The unpardonable sin
Quotes referred to below are from a booklet entitled “The Unpardonable Sin.” The author is Herbert Lockyer. It was published in 1952. I remember seeing it lie around the house in the 60s when I was a boy.
I read it recently. (Before long it may be collectible. Like me.)
Have you ever noticed how we have the strange ability to teach the opposite of what Jesus says?
Sometimes our explanations of His words destroy the very point He is making. But this is not only an amazing slight of hand on our part. It is also unfortunate. Think about what we are pulling off by doing this. We have Jesus “lip singing” our words. But His go unheeded.
Take the following as an example.
Jesus says, “Every sin and blasphemy will be forgiven to men, but the blasphemy of the Spirit will not be forgiven. And whoever will say a word against the Son of Man, it will be forgiven to him; but whoever will say [or speak a word] against the Holy Spirit, it will not be forgiven him, neither in this age or the one to come” (Matt. 12:31,32).

> **Information given**:

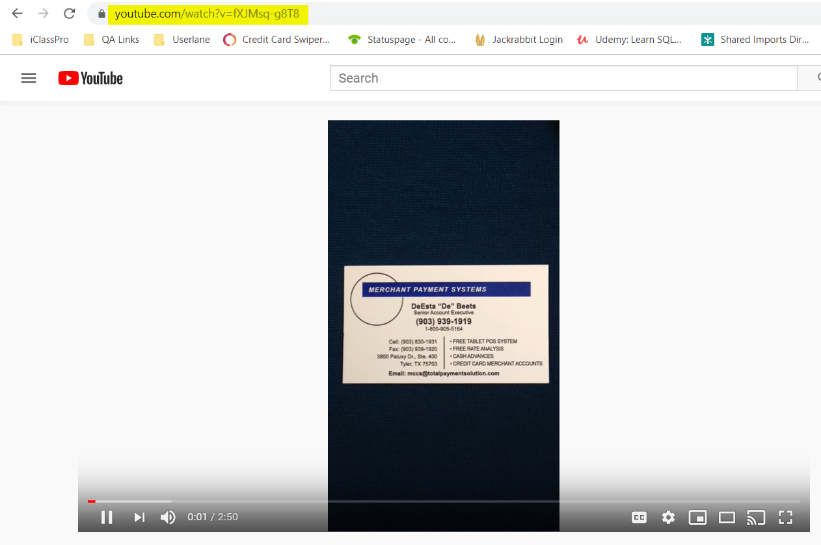Seek along the video progress bar
Image resolution: width=821 pixels, height=545 pixels.
pyautogui.click(x=443, y=502)
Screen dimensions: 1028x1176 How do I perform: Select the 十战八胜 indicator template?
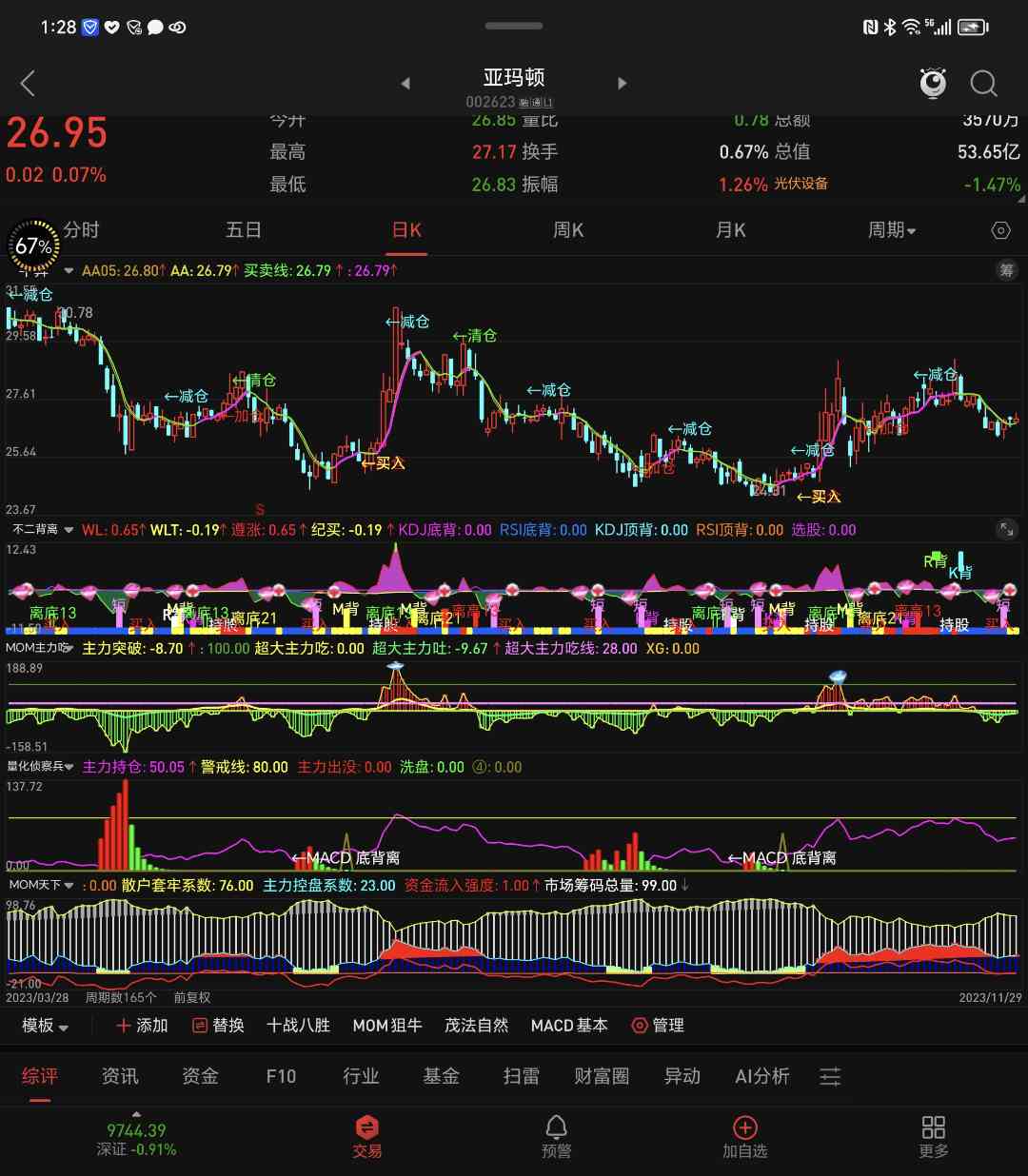tap(298, 1026)
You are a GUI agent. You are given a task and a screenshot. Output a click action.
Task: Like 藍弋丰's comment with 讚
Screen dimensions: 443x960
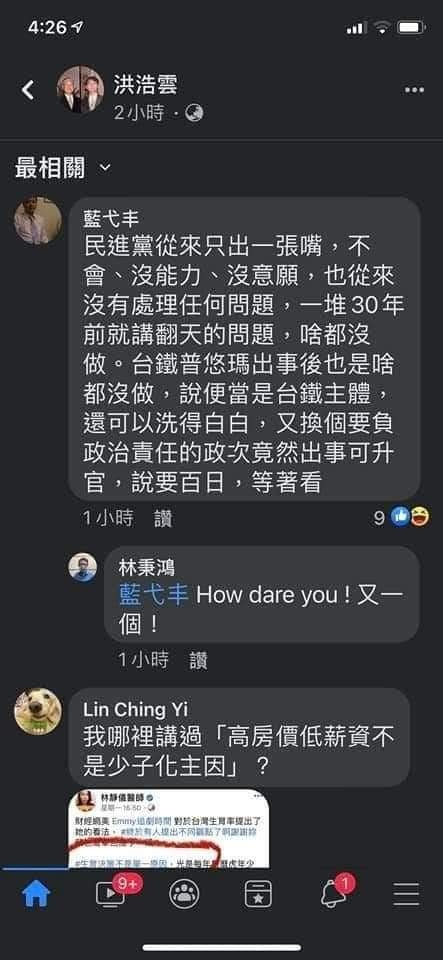point(163,519)
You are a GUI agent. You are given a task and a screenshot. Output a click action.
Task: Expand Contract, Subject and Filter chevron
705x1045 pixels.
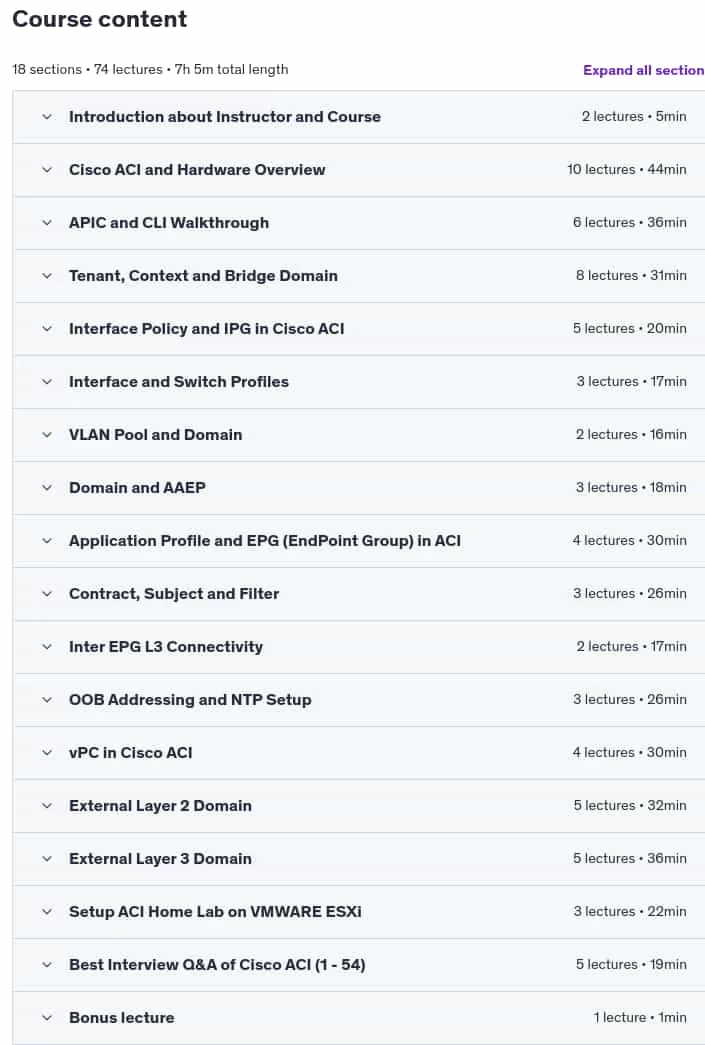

> **What to do**:
1 – What year was Herbert Lockyer's booklet published, according to the passage on the unpardonable sin?
2 – Please rewrite all the records with "screenshot" replaced by "screen image" and everything else unchanged. Leave the pictures out.

> **Outputs**:
1 – 1952

2 –
Seek along the video progress bar
Image resolution: width=821 pixels, height=545 pixels.
pyautogui.click(x=443, y=502)
Screen dimensions: 1028x1176 How do I perform: Select the 十战八胜 indicator template?
tap(298, 1026)
You are a GUI agent. You are given a task and a screen image. Output a click action.
Task: Like 藍弋丰's comment with 讚
Screen dimensions: 443x960
point(163,519)
You are a GUI agent. You are given a task and a screen image. Output a click action.
Task: Expand Contract, Subject and Filter chevron
705x1045 pixels.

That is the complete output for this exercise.